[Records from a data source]
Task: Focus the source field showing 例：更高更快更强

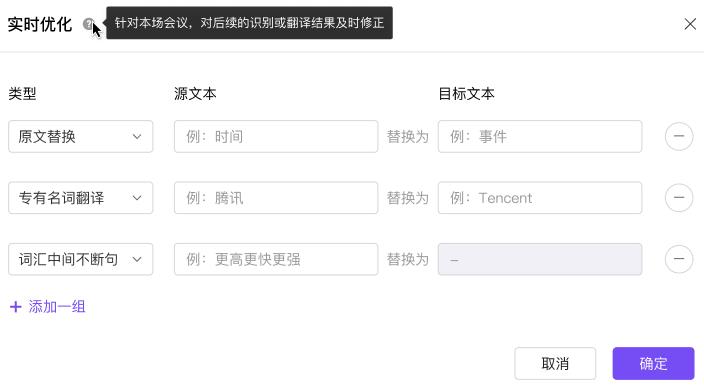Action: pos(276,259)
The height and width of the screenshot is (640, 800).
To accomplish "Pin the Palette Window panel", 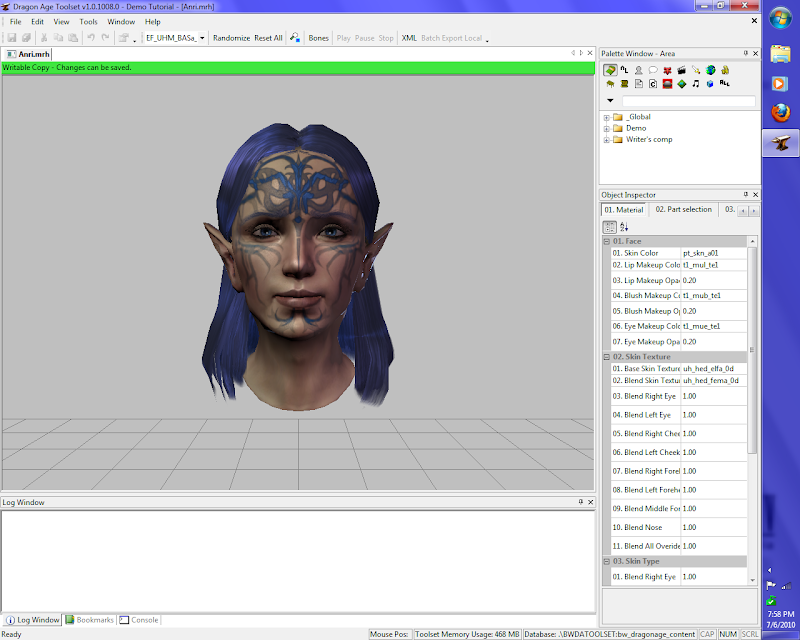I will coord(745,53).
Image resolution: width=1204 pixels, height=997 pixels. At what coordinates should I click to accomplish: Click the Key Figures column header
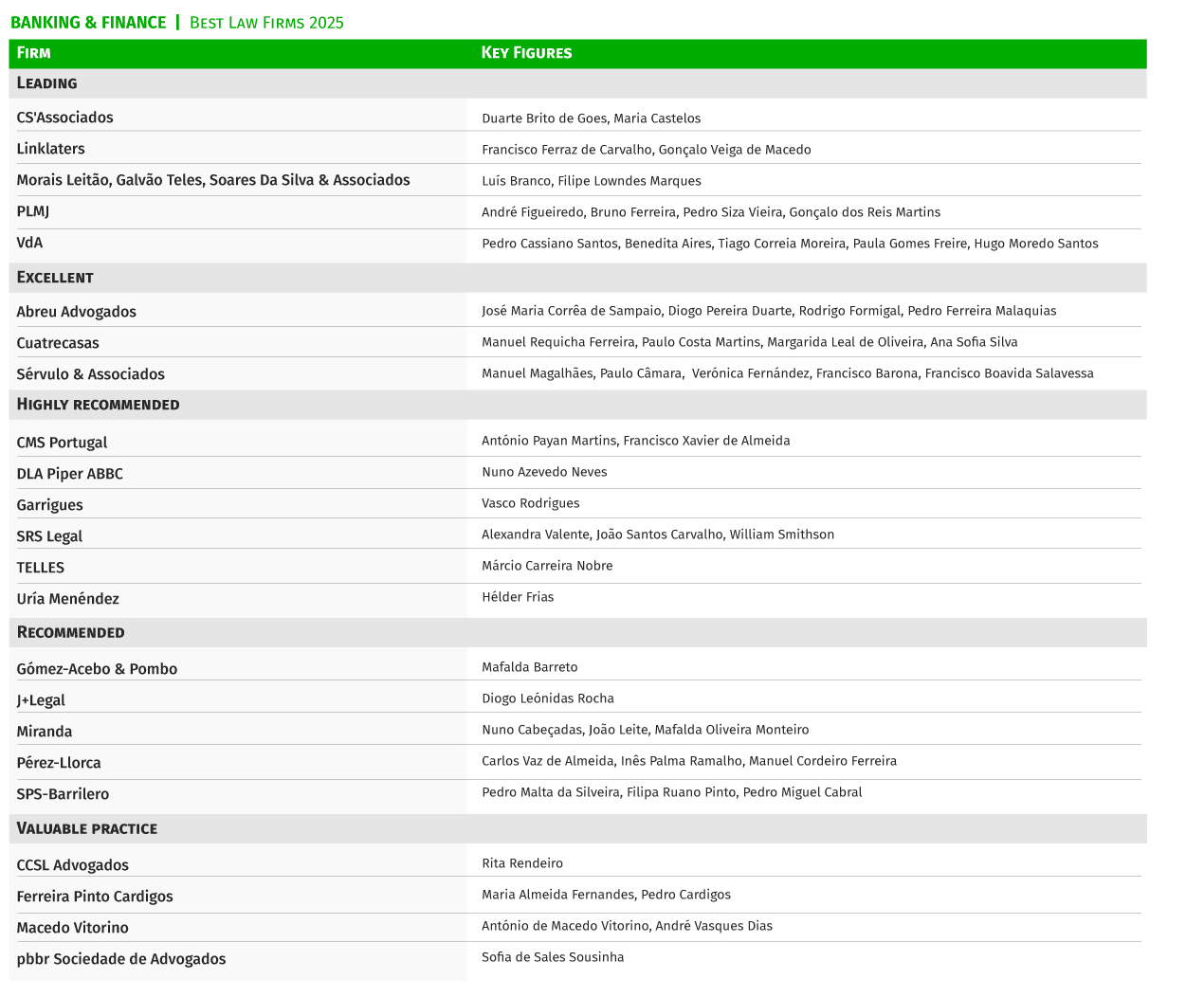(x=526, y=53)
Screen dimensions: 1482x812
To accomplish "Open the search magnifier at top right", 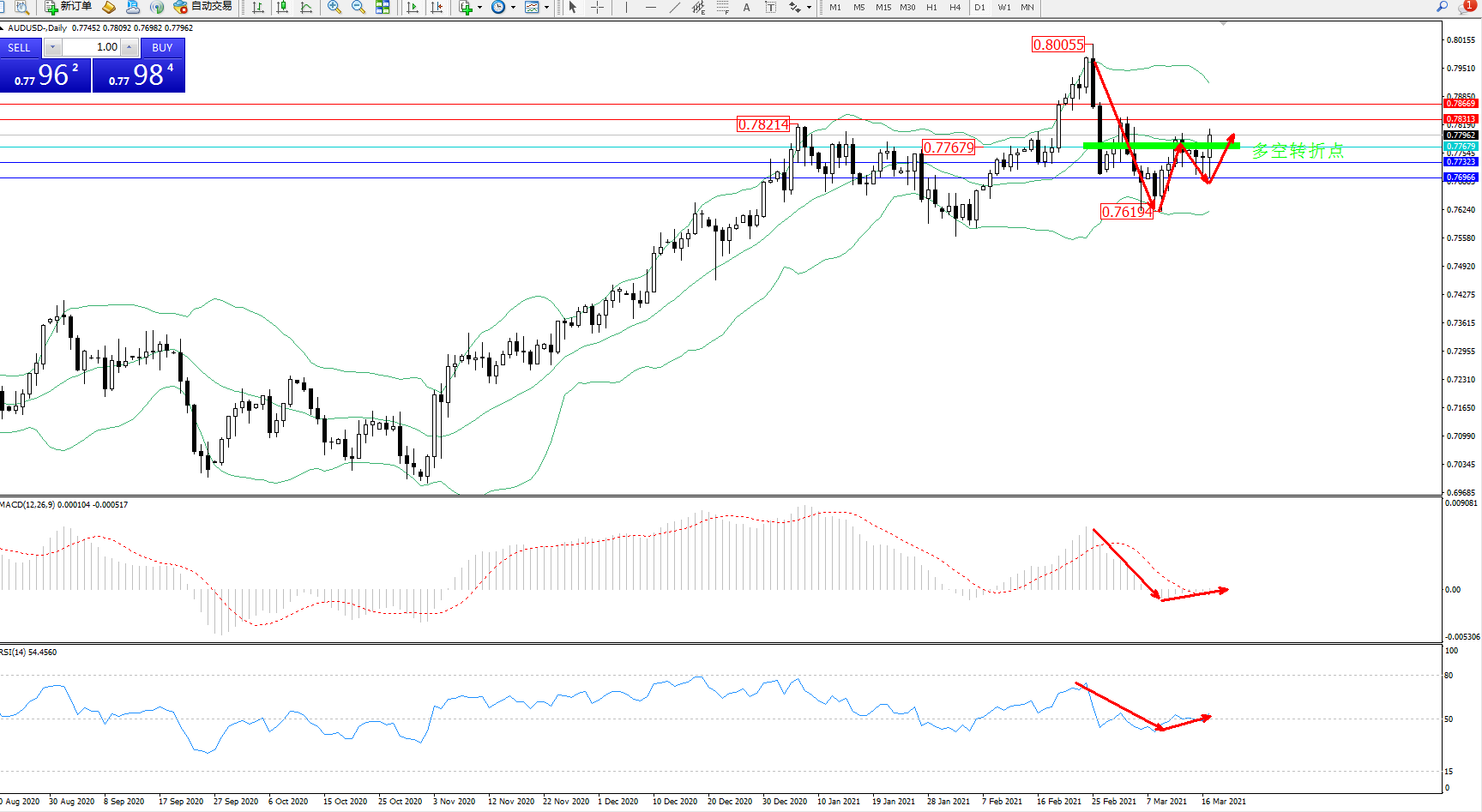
...
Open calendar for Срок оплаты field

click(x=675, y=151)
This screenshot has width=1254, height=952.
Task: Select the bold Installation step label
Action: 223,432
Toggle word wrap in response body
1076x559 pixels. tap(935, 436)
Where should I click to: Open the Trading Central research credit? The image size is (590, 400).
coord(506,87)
...
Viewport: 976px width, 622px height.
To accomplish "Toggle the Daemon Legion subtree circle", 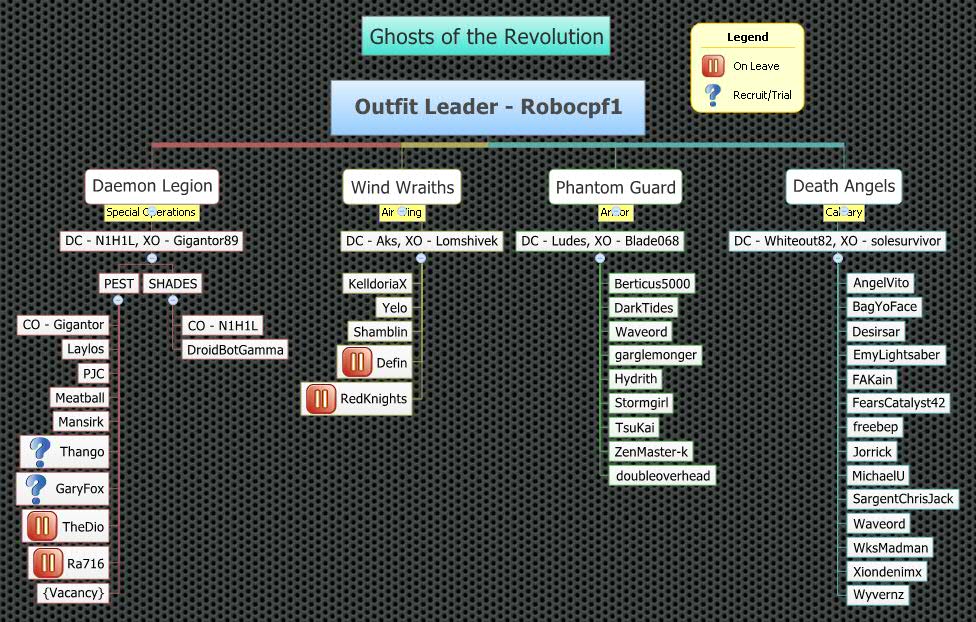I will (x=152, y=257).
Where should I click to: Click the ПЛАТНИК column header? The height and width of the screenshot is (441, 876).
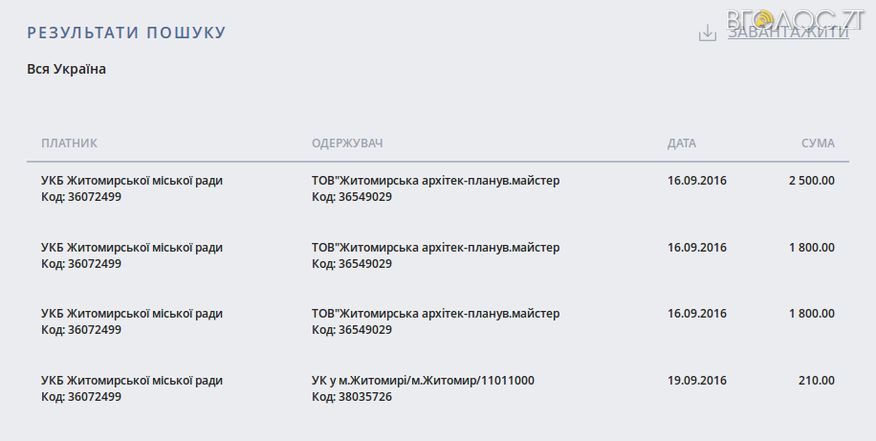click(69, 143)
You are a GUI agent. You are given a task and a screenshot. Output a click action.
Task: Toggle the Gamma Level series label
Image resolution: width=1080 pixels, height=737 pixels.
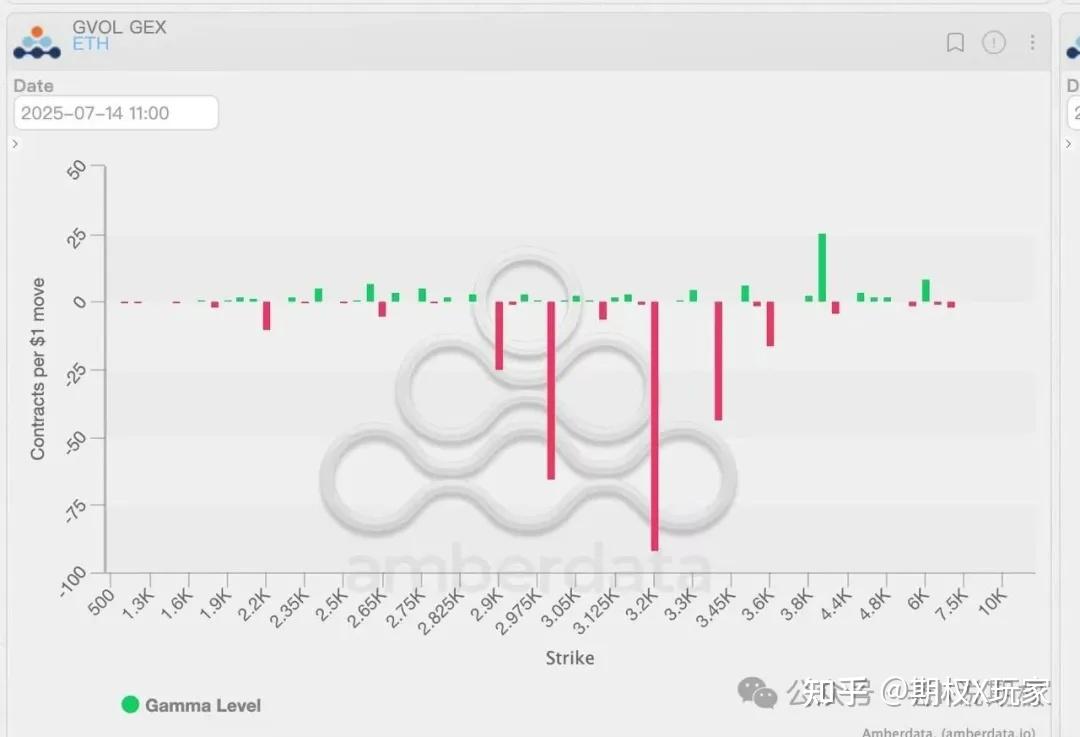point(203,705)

Task objective
Going by the data above, give back only the lines from the one containing "Screen dimensions: 1482x812" through the one containing "the search magnifier", exactly as they stand, both ends included and no images.

Expected answer
Screen dimensions: 1482x812
To accomplish "Open the search magnifier at top right", 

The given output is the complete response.